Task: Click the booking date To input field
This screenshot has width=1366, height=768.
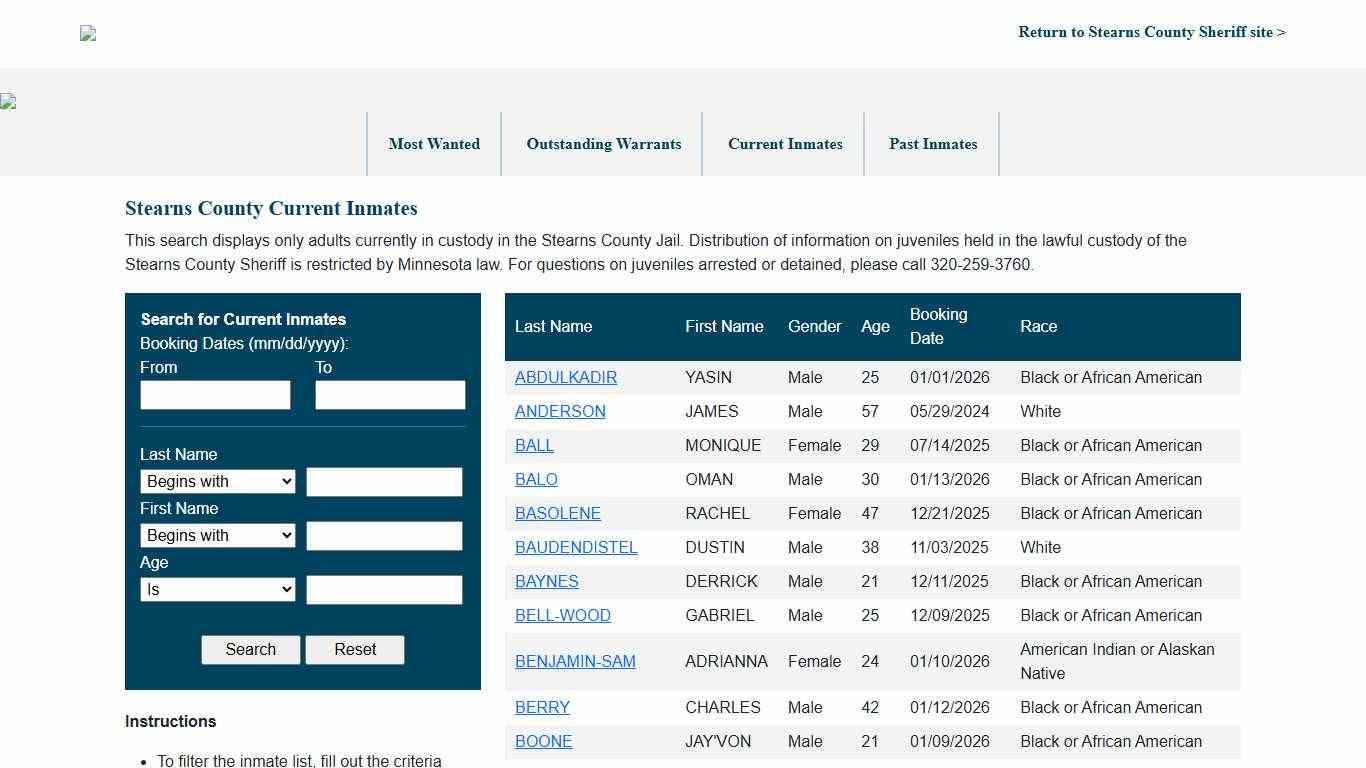Action: [x=390, y=395]
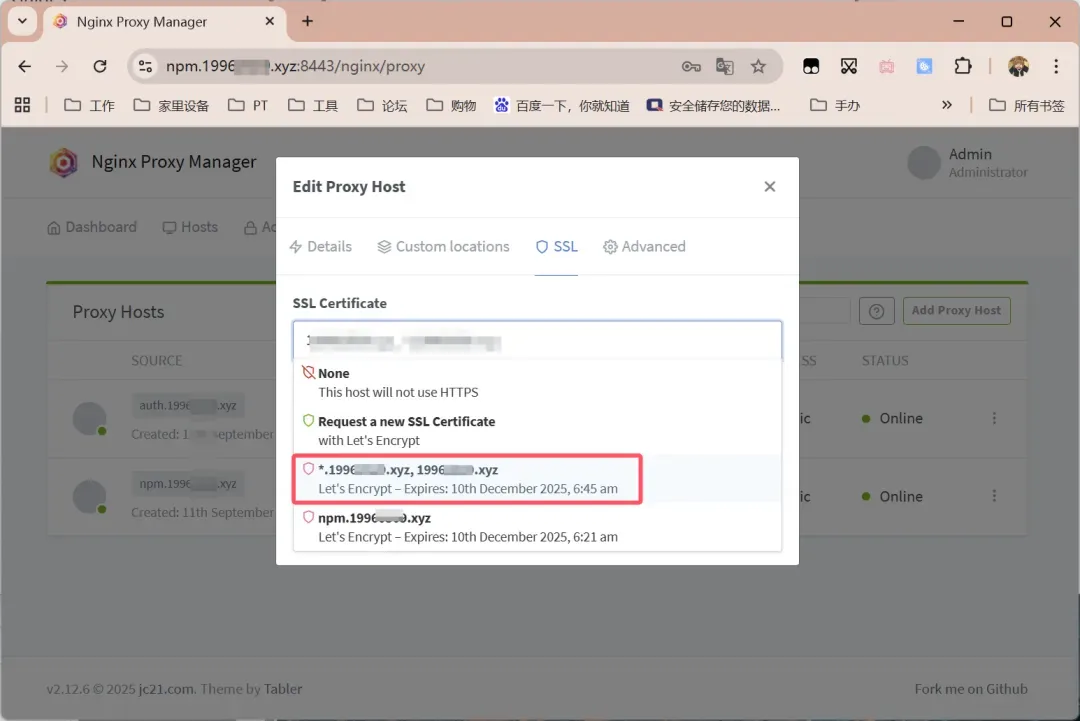Open the browser Extensions puzzle icon

962,66
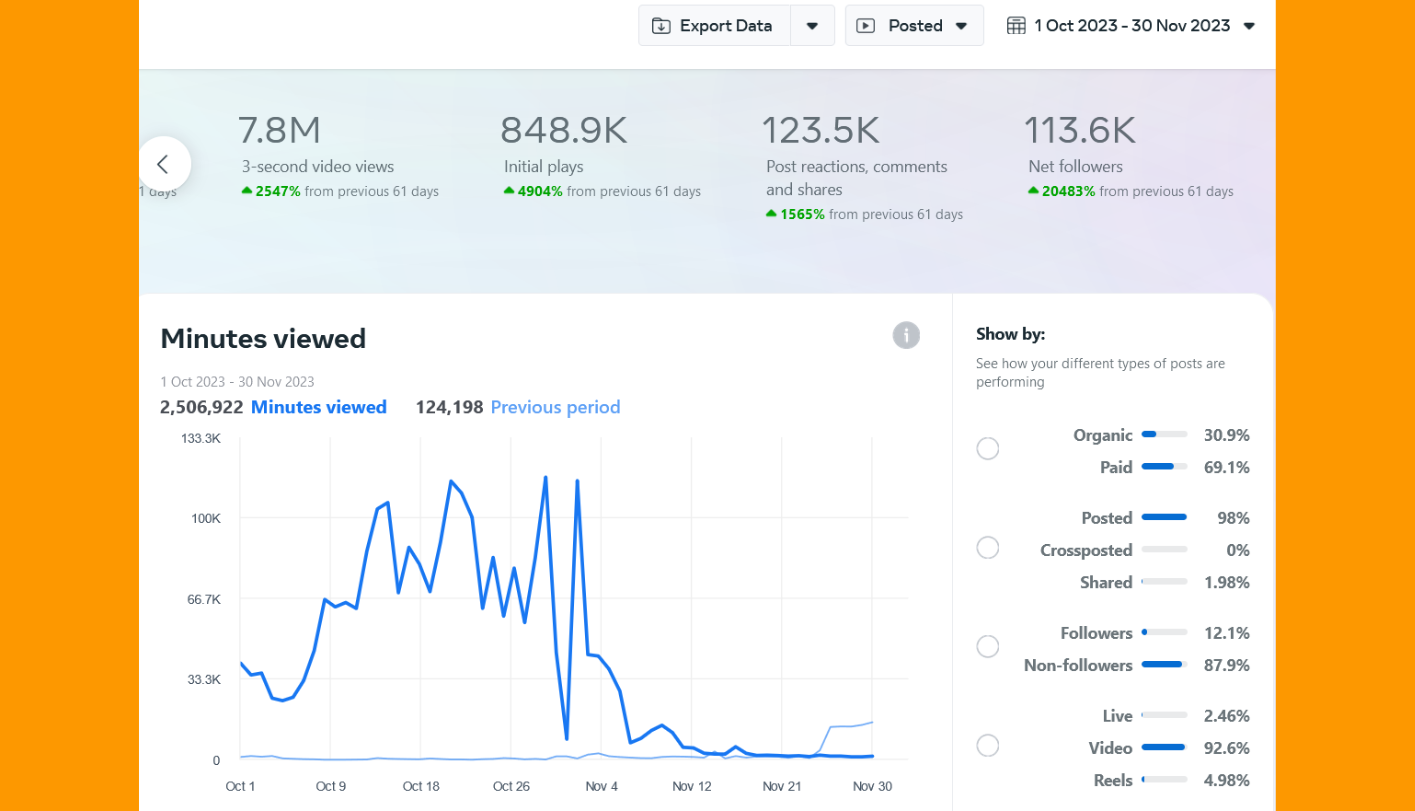Image resolution: width=1415 pixels, height=811 pixels.
Task: Click green up arrow under Initial plays
Action: pyautogui.click(x=509, y=191)
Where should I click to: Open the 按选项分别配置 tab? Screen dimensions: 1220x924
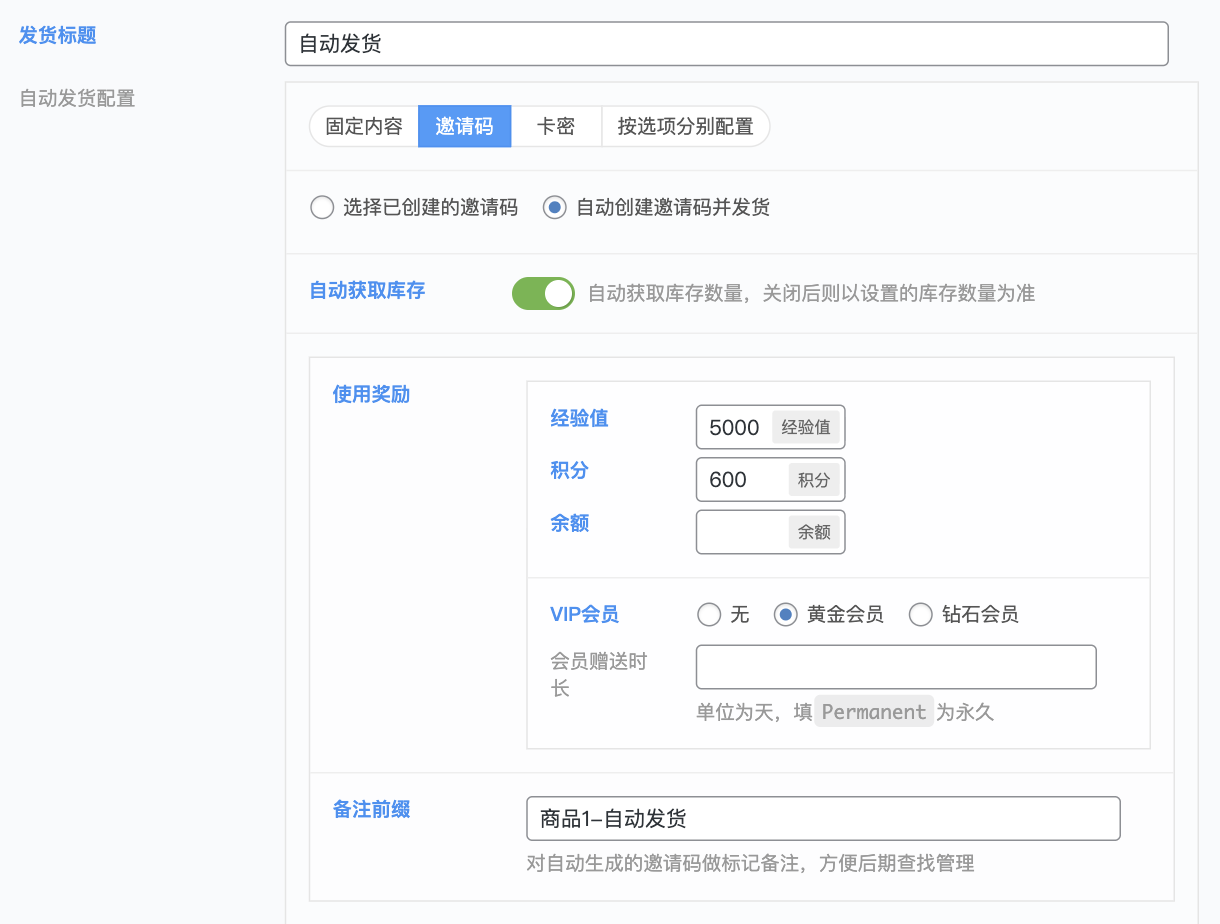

-=-=-=-=-

THE TASK
Could you return every line of the data above unchanged, leaving out the pictures?

ANSWER
Task: Click the booking date To input field
This screenshot has width=1366, height=768.
Action: [x=390, y=395]
Open the browser Extensions puzzle icon

962,66
Image resolution: width=1415 pixels, height=811 pixels.
Task: Click green up arrow under Initial plays
Action: pyautogui.click(x=509, y=191)
Where should I click to: Open the 按选项分别配置 tab? Screen dimensions: 1220x924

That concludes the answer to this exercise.